Ayahnya tertawa terbahak bahak, "apa dia sudah menikah lagi?" Tanya ayahnya.
Lea menghelas nafas, ia menatap wajah ayahnya.
"Bisakah ayah menanyaiku saja? Ada banyak hal yang terjadi padaku selama sebulan ini, aku bisa menceritakannya sampai berjam jam" ucap Lea.
Ayahnya merasa kesal, ia beranjak dari duduknya.
"Kemarikan jatah uang bulanan ayah, lalu pulanglah"
Setelah memberikan amplopnya, Lea pergi keluar. Ia menahan nafasnya untuk tak menangis. Masih terngiang ngiang ucapan ayahnya sebelum ia pergi tadi.
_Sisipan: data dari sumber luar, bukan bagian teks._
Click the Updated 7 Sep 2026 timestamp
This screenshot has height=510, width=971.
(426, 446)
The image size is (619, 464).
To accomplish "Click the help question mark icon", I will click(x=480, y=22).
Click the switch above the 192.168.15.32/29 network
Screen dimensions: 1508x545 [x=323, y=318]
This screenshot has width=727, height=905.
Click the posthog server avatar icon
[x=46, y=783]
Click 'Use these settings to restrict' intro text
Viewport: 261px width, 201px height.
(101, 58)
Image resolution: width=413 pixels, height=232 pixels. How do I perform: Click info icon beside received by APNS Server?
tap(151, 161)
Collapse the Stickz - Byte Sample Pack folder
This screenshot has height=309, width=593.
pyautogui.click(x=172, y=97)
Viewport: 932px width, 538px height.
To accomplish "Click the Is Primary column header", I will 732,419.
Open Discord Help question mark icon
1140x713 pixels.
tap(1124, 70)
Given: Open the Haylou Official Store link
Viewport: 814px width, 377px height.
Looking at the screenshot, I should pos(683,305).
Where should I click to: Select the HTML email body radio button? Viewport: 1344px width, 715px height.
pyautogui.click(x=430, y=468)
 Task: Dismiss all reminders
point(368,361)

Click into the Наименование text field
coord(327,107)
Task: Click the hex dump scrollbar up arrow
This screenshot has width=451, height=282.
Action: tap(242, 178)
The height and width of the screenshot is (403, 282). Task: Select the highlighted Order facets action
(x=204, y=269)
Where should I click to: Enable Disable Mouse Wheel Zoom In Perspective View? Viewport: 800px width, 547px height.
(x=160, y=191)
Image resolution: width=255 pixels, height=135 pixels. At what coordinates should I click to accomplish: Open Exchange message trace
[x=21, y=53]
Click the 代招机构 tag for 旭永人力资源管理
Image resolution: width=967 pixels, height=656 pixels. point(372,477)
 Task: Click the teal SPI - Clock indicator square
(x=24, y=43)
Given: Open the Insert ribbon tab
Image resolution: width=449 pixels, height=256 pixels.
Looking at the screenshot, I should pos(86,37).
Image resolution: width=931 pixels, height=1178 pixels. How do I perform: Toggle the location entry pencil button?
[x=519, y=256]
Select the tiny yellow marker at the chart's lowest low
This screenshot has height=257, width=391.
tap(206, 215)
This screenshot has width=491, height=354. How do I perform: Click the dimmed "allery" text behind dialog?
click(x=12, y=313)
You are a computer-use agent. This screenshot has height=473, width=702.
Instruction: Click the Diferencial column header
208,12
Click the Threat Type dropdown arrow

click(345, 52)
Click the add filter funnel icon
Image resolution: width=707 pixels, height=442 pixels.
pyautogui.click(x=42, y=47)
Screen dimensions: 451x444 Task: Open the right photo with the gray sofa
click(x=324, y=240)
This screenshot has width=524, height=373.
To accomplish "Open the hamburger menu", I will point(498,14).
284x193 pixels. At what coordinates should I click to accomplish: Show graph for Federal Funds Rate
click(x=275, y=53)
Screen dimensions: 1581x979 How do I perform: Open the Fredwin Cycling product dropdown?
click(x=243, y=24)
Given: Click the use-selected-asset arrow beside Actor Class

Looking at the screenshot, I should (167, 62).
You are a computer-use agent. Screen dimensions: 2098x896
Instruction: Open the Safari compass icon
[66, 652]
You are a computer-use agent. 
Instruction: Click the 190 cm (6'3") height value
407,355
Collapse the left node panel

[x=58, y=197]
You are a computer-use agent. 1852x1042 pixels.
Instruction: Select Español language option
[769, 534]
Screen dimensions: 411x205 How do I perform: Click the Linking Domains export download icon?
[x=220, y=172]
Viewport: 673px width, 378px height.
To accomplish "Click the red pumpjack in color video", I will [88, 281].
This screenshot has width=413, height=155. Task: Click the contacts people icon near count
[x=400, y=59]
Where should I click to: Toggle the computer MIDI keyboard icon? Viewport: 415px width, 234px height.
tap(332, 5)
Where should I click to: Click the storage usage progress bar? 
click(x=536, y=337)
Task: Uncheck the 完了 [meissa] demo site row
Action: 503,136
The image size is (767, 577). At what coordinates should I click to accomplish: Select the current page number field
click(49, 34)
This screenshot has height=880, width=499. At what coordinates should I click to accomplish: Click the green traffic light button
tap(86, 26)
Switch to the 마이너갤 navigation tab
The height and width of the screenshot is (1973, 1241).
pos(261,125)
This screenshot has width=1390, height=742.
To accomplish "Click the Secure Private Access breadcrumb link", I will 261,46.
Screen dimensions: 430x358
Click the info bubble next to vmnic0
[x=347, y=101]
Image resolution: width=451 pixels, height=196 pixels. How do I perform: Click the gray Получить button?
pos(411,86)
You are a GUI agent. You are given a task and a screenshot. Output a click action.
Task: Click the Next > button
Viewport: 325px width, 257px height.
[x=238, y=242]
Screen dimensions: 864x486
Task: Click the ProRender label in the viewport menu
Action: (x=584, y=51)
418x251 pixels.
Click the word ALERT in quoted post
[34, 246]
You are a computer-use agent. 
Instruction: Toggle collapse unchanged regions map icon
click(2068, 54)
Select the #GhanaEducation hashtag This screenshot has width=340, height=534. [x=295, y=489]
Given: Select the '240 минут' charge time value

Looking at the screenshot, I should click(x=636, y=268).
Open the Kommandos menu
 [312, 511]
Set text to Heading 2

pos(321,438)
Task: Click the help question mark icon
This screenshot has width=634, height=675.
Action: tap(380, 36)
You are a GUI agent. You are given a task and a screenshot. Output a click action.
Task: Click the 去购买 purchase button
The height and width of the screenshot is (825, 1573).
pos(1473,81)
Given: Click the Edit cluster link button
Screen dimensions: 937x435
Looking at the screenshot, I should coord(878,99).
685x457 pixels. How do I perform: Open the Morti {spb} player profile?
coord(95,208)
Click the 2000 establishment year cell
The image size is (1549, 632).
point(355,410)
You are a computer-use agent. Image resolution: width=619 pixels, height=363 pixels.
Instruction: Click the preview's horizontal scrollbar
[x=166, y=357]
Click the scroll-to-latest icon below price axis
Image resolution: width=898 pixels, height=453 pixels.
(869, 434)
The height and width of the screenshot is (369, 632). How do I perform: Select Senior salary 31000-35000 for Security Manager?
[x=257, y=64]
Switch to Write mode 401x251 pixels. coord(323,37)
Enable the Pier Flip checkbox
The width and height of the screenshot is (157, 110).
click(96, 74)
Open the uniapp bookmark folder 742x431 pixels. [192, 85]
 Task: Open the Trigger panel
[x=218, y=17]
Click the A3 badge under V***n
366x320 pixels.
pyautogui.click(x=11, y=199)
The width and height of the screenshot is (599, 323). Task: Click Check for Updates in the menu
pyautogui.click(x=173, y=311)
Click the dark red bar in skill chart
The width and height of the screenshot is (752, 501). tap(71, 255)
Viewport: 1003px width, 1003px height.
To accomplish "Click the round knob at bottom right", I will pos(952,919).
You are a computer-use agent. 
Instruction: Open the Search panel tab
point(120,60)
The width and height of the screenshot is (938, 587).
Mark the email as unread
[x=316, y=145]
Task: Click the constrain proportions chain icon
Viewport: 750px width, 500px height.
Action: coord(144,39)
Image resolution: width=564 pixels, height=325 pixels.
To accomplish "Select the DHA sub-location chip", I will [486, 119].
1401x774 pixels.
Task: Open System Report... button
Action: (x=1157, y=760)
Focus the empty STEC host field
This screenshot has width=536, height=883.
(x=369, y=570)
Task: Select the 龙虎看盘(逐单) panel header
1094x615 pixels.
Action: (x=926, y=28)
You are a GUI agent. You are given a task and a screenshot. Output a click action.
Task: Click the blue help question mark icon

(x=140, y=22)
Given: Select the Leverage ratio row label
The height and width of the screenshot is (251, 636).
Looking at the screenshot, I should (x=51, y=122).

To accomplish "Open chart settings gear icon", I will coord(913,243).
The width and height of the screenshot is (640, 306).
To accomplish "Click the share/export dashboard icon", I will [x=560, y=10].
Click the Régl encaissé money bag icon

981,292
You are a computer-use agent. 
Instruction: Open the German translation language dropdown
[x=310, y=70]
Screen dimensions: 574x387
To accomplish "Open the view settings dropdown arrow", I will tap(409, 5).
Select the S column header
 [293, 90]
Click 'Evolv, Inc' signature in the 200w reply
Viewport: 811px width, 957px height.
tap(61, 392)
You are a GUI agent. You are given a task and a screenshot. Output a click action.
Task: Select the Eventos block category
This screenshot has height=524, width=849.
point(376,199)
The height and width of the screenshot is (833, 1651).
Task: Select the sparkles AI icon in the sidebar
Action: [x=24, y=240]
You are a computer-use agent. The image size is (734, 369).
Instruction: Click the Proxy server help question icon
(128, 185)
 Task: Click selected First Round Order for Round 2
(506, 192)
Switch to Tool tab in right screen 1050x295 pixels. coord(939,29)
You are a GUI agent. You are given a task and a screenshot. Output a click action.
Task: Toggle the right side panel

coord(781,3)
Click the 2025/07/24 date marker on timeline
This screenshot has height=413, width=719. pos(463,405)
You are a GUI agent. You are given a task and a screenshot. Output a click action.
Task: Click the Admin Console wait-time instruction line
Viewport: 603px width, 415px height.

"Jika dia sudah benar benar menikah dengan pria lain, ayah takkan melepaskannya. Biar dia bersama ayah, meski harus mati bersama" ancam ayahnya saat itu.
Lea sedikit merasa takut jika mengingat ancaman pria itu. Jika ayahnya berkata seperti itu, hal itu mungkin akan benar benar terjadi. Sebenarnya, ia merasa khawatir jika ayahnya bebas dari penjara. Terlebih keadaannya setelah ibunya menikah lagi. Bukannya ia tak ingin ayahnya bebas dari penjara, namun ia hanya ingin terus merasa aman seperti ini. Berada didalam keluarga yang seperti ini, hanya akan merasa dirinya terus diikuti ketakutan.